Stanford historian Clayborne Carson has been researching and documenting the life and work of Martin Luther King Jr. for nearly three decades.

From Carson's trip to Washington, D.C., in 1963 to hear King give his famous "I Have a Dream" speech to his personal relationships with members of the King family, Carson's involvement with the American civil rights movement has been much more than an academic pursuit.

In 1985, Coretta Scott King asked Carson to edit and publish her late husband's papers. Carson subsequently founded the King Papers Project, which is producing the definitive record of King's writings, from speeches and sermons to personal correspondence and unpublished manuscripts.
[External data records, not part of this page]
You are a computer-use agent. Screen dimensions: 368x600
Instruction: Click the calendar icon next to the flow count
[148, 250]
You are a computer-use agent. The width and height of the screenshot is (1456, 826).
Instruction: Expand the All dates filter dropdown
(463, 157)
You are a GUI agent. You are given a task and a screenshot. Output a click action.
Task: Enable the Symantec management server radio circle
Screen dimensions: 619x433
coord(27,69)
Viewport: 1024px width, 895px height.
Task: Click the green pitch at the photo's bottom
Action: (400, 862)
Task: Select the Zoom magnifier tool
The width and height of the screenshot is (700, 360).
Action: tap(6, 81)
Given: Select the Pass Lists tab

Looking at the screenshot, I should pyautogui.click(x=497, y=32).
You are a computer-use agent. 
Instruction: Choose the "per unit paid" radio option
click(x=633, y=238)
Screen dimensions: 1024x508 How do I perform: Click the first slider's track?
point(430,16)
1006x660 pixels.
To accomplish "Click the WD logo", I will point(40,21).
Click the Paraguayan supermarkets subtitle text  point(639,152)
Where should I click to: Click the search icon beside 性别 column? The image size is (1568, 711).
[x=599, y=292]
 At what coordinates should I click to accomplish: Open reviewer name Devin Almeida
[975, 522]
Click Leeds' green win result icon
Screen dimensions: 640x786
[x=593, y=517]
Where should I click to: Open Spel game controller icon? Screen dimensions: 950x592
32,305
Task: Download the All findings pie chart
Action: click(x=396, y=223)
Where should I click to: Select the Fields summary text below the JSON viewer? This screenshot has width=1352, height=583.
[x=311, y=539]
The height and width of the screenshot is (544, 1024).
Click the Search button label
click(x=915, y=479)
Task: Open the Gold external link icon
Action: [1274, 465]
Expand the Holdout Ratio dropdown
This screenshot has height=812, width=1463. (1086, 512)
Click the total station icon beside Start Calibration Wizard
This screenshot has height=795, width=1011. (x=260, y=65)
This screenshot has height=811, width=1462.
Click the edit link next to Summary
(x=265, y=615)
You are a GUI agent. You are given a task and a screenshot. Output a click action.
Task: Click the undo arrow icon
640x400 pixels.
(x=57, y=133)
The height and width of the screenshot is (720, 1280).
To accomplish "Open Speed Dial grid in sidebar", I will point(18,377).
Drawing from his personal journals and records, Carson offers a personal and candid account of his evolution from political activist into a self-described "activist scholar" in his new book Martin's Dream.

In a conversation with Corrie Goldman of the Stanford Humanities Center, Carson talked about the book and his experiences.

After so many years chronicling King's life, what was the most challenging part of writing about your own experiences?

Although much of my career has been spent assembling the documentary records of King's life, I found it difficult at times to find the documents relating to my own activities as King's editor. The King Papers Project's records were not as well organized as the King Papers, but fortunately my notes and correspondence were stored in boxes. In recalling my own activism, I relied on the fact that I wrote many journalistic articles in the 1960s, and kept a journal at times. My thousands of photographs and recorded interviews also proved very useful....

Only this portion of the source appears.